Before the DS1961S is ready for use, the device's secret must be defined and installed. A computed secret is more secure than a fixed (constant) secret that is loaded like a password. Next, the data needed in the application must be written to the device. With the relatively small memory, the use of the 1-Wire file system is optional. If appropriate, one or all memory pages as well as the secret can be write protected to prevent changes in the field. One of the memory pages can be put into EPROM emulation mode, where bits can only change from 1 to 0; this feature may be useful is some applications. After the initial setup, the DS1961S is ready for use in the field, where memory data is accessed and often modified.
To upgrade an existing DS1991L application for the DS1961S, two changes are necessary:
- Revised application software that recognizes the new part and knows how to use it
- If operating in a low-voltage environment, the software must activate the strong pullup for power delivery during the computation and installation of a new secret, for the computation of a page MAC, and for updating the EEPROM.

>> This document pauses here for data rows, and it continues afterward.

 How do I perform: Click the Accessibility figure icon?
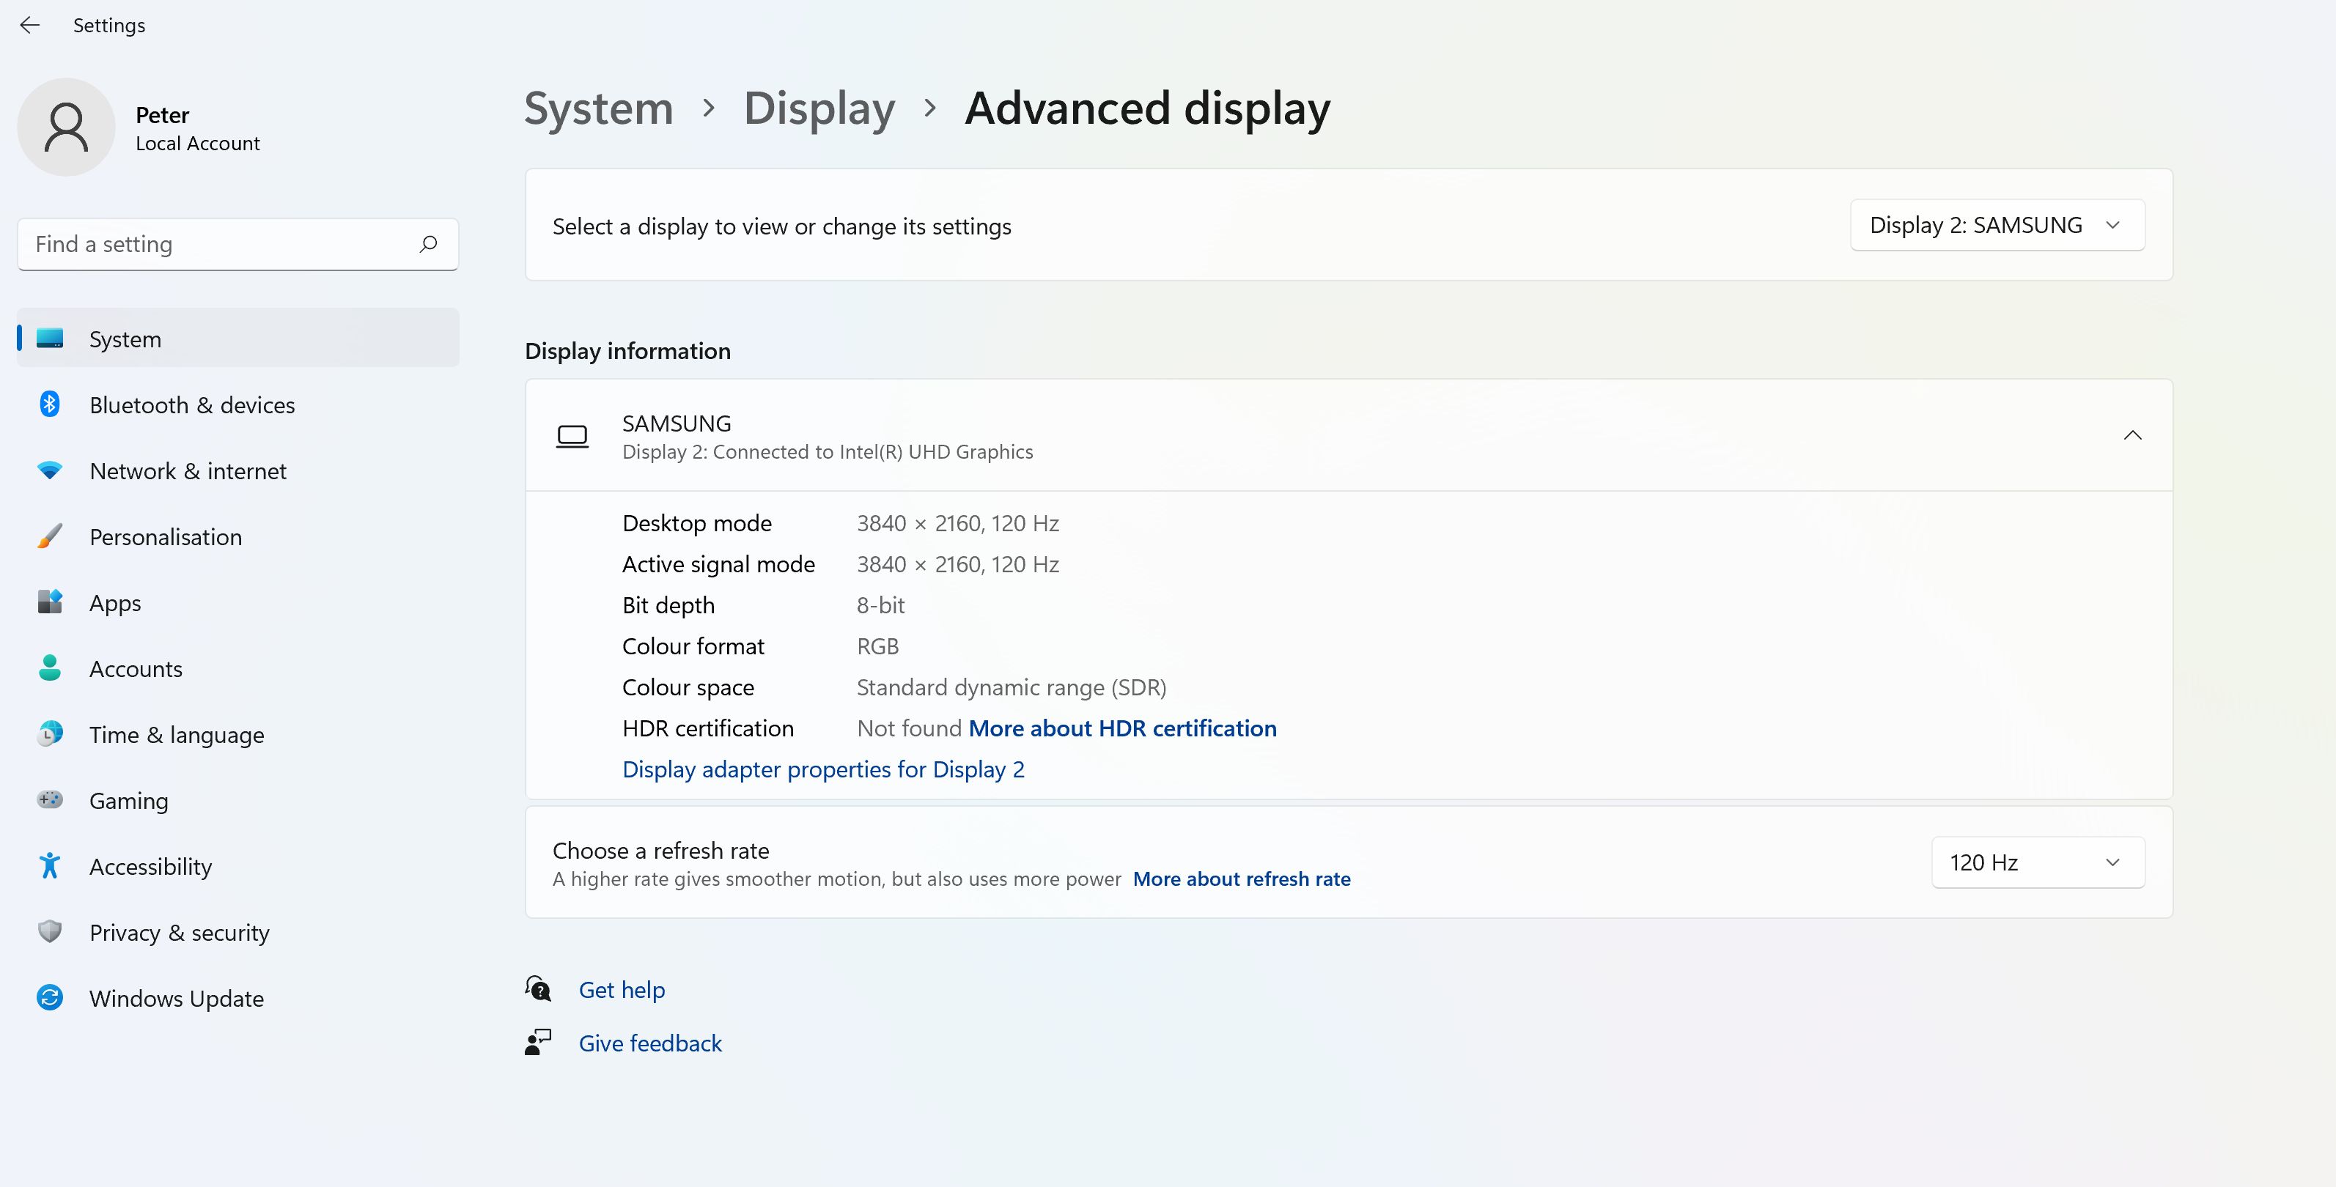pos(50,866)
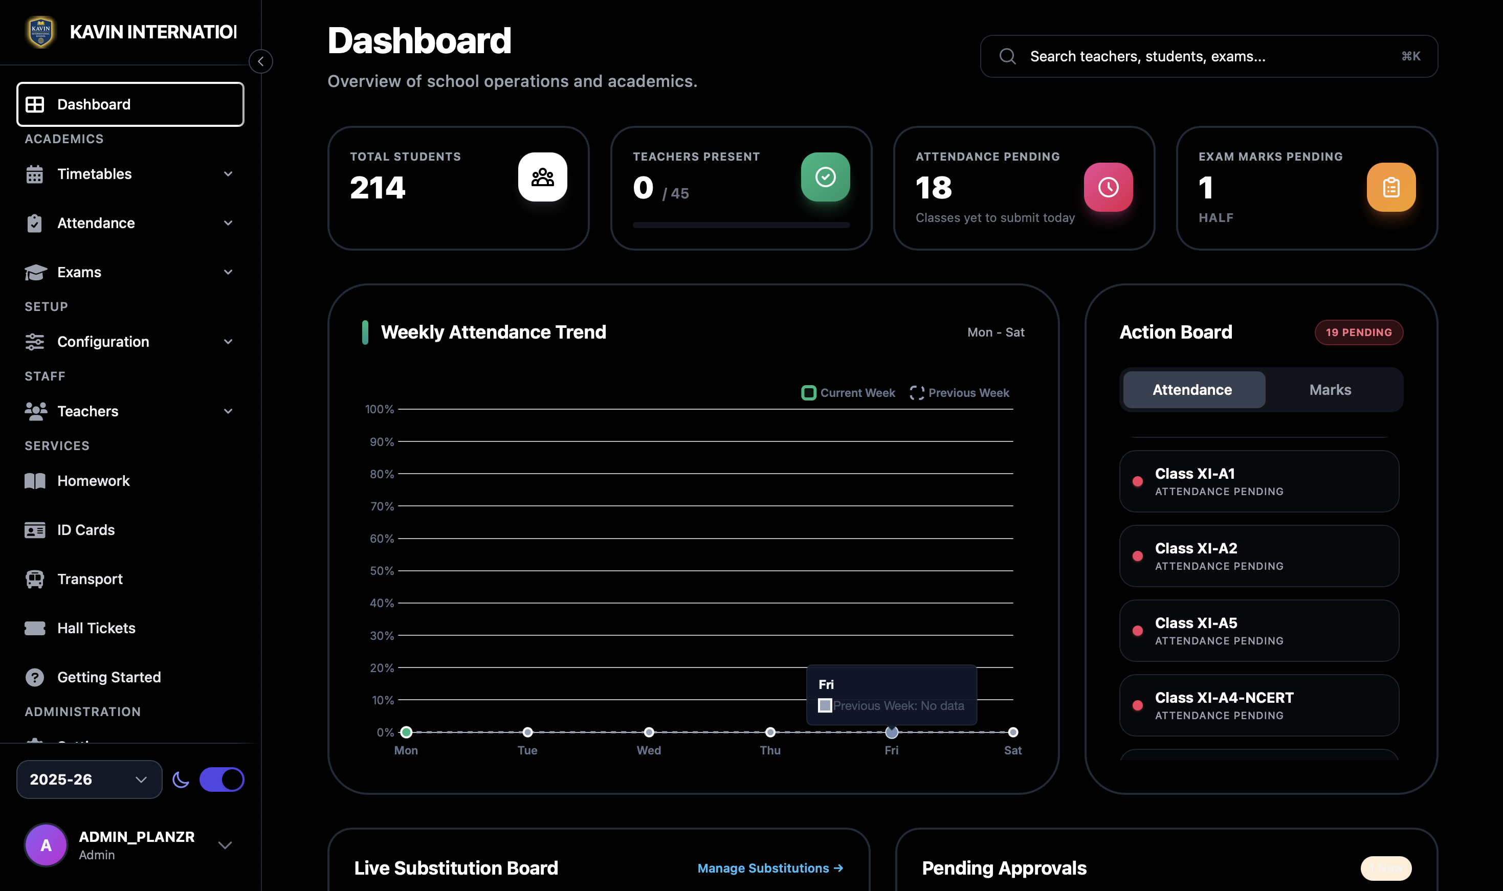Click the Attendance clipboard icon in sidebar
This screenshot has width=1503, height=891.
click(x=35, y=223)
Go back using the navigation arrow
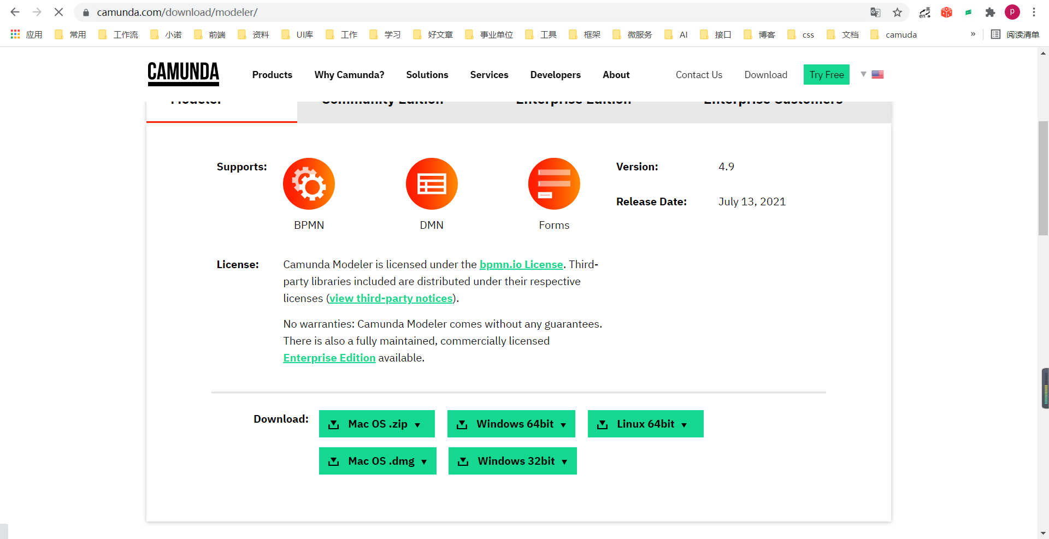 pos(14,12)
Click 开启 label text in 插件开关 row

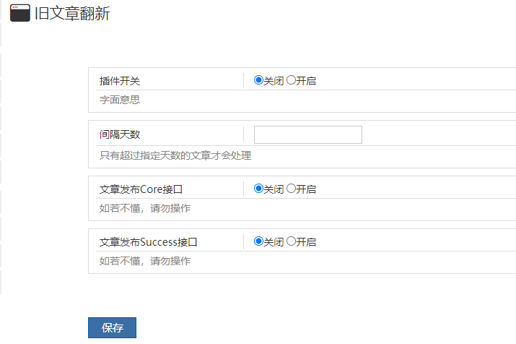(306, 81)
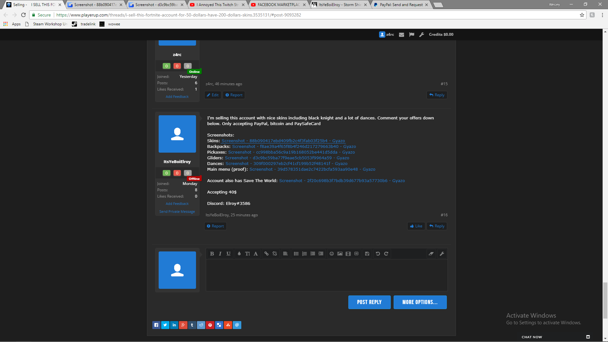
Task: Toggle bold formatting in reply editor
Action: (x=212, y=254)
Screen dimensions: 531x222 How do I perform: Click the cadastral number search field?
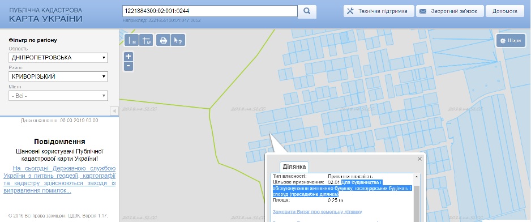(210, 11)
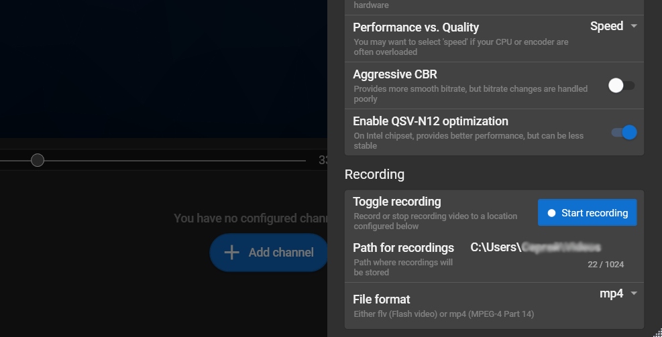
Task: Click the dark video preview area
Action: coord(161,67)
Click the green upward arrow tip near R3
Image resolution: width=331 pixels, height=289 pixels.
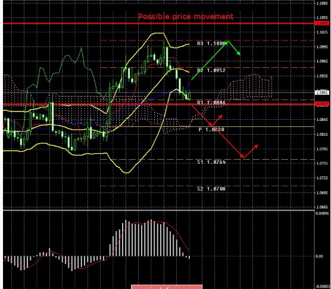coord(226,42)
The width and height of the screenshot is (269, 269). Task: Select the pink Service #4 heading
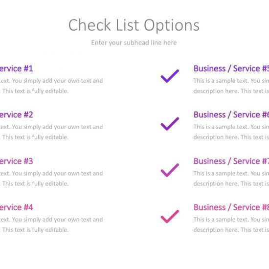16,207
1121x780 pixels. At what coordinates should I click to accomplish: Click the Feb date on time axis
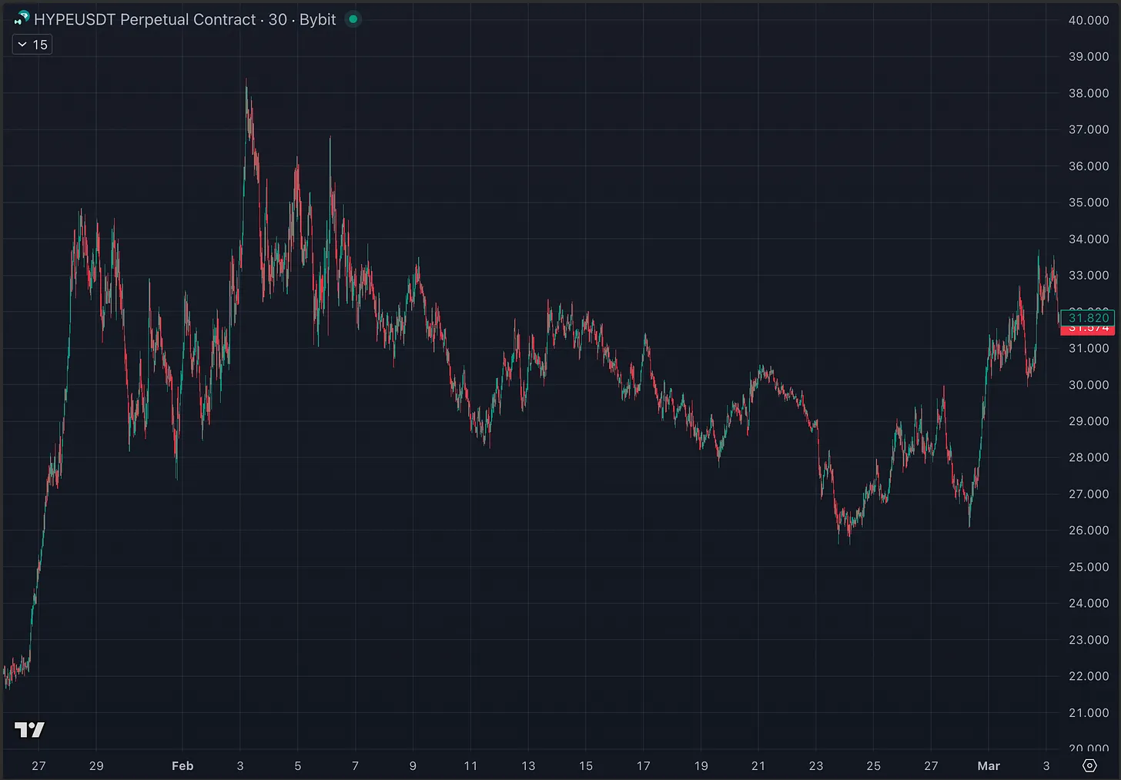pyautogui.click(x=182, y=765)
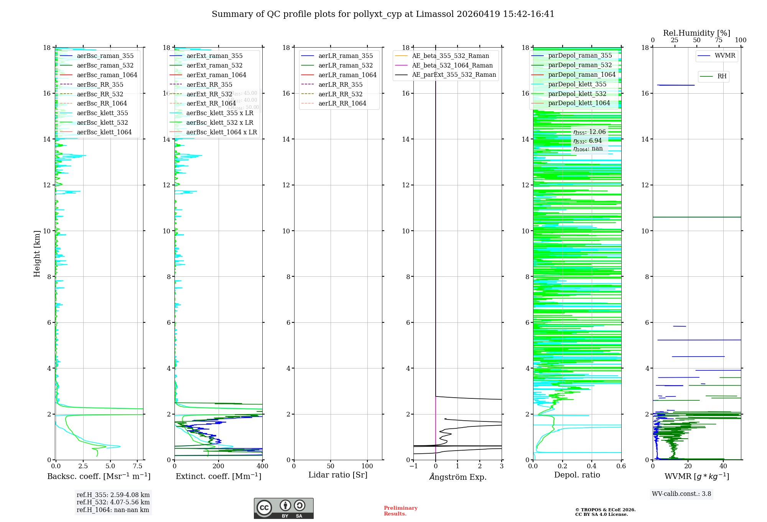The image size is (767, 522).
Task: Click the plot title for Limassol
Action: coord(383,14)
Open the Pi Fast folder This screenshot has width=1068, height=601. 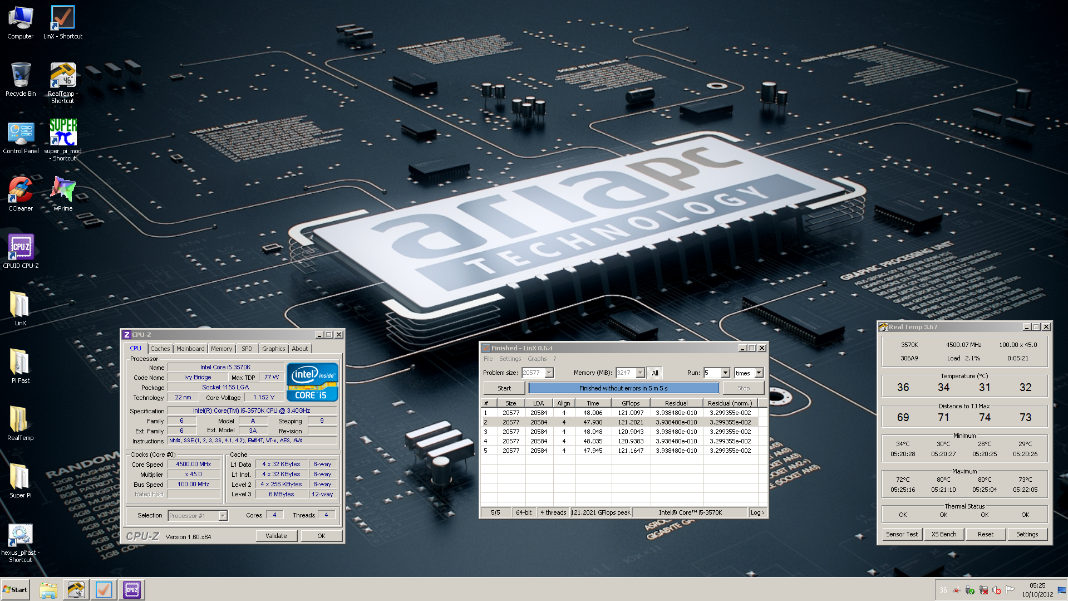[x=21, y=363]
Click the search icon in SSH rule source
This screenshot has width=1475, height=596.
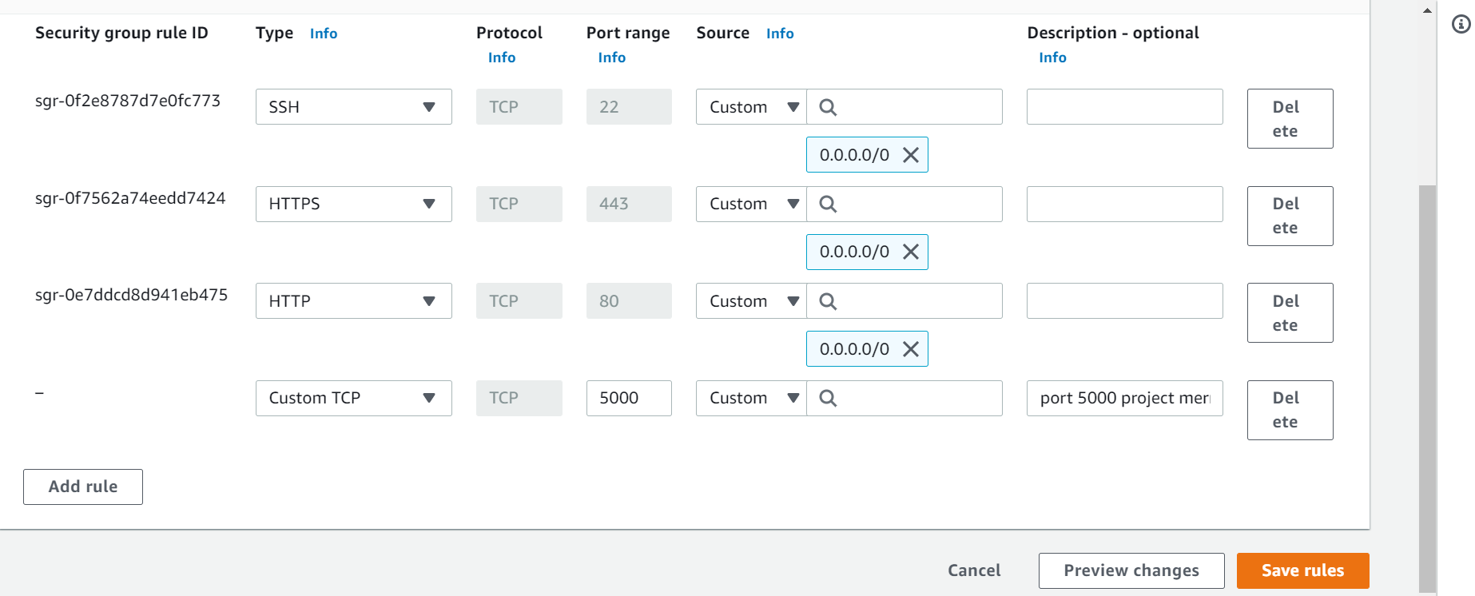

Always verify the scratchpad before issuing the Copy Scratchpad command. For reliable operation in a touch environment, it is highly recommended that you implement the data integrity measures described in application note 159 (see above). For additional reading about SHA-1 security, refer to the application notes listed at the end of this document. Of particular interest is application note 1820, "White Paper 1: SHA Devices Used in Small Cash Systems," which describes the use of the DS1961S as token in an electronic cash application.
DS1963S SHA iButton
The DS1963S offers a significantly higher level of security than the DS1991L. The DS1963S uses NV SRAM technology, implements write cycle counters for memory pages and secrets, and supports 1-Wire overdrive speed. Like the DS1961S, the DS1963S uses secrets for authentication; the secrets are installed but never communicated (exposed) in the field. The device supports 8 secrets, which are associated to two memory pages each. These secrets can be device specific, e.g., computed according to the SHA-1 algorithm using a master secret, memory data, registration number, page number, and constants. Except for the secrets, all the data stored in the DS1963S is readable to the public. Encryption is required to prevent the public from understanding the data stored in the device. Unlike the DS1961S, data in the DS1963S can be changed without knowing any secret; the device does not have a write-protect function for memory pages or secrets. The DS1963S costs less than the DS1977; if four or more applications share a DS1963S, the per-application cost is lower than any other alternative. Due to its NV SRAM technology, the read, write, and SHA-1 computation energy is taken from an internal battery. This is particularly advantageous for writing. Once the Copy Scratchpad command is accepted, the connection to the master can be lost without affecting the data transfer to a memory page or secret.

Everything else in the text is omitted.